[OmniOS-discuss] Slow scrub on SSD-only pool
wuffers
moo at wuffers.net
Tue Apr 19 21:31:30 UTC 2016
You might want to check this old thread:
http://lists.omniti.com/pipermail/omnios-discuss/2014-July/002927.html
Richard Elling had some interesting insights on how the scrub works:
"So I think the pool is not scheduling scrub I/Os very well. You can
increase the number of
scrub I/Os in the scheduler by adjusting the zfs_vdev_scrub_max_active
tunable.
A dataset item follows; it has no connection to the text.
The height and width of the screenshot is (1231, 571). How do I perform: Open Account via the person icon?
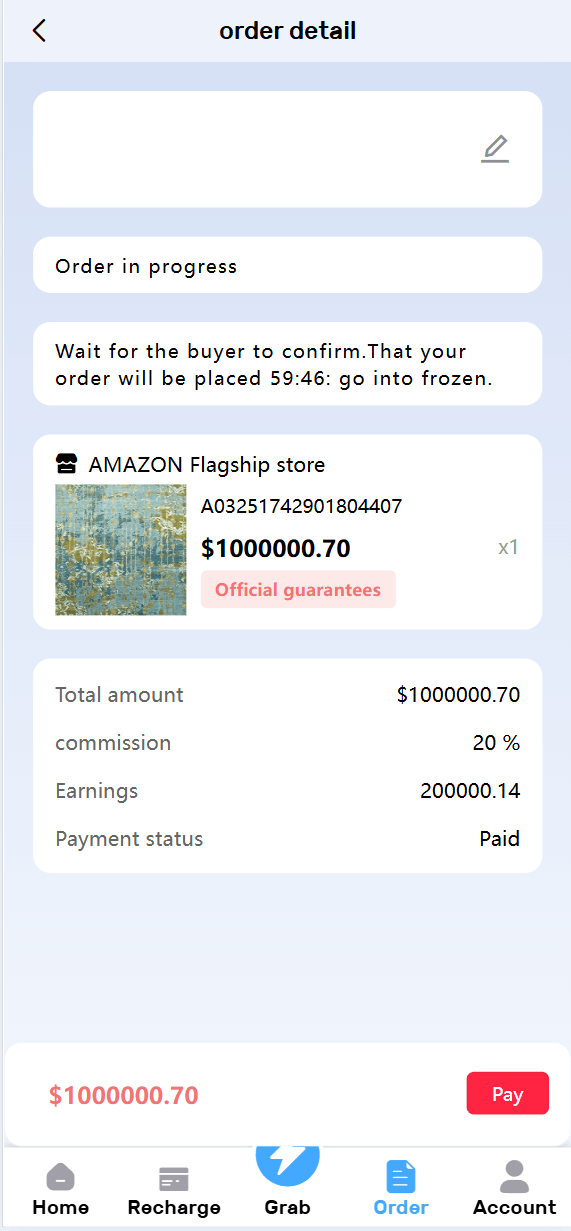[514, 1176]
The
default is 2, but you'll have to consider that a share (in the stock market
sense) where
the active sync reads and writes are getting 10 each. You can try bumping
up the value
and see what happens over some time, perhaps 10 minutes or so -- too short
of a time
and you won't get a good feeling for the impact (try this in off-peak time).
echo zfs_vdev_scrub_max_active/W0t5 | mdb -kw
will change the value from 2 to 5, increasing its share of the total I/O
workload.
You can see the progress of scan (scrubs do scan) workload by looking at
the ZFS
debug messages.
echo ::zfs_dbgmsg | mdb -k
These will look mysterious... they are. But the interesting bits are about
how many blocks
are visited in some amount of time (txg sync interval). Ideally, this will
change as you
adjust zfs_vdev_scrub_max_active."
I had to increase my zfs_vdev_scrub_max_active parameter higher than 5, but
it sounds like the default setting for that tunable is no longer
satisfactory for today's high performance systems.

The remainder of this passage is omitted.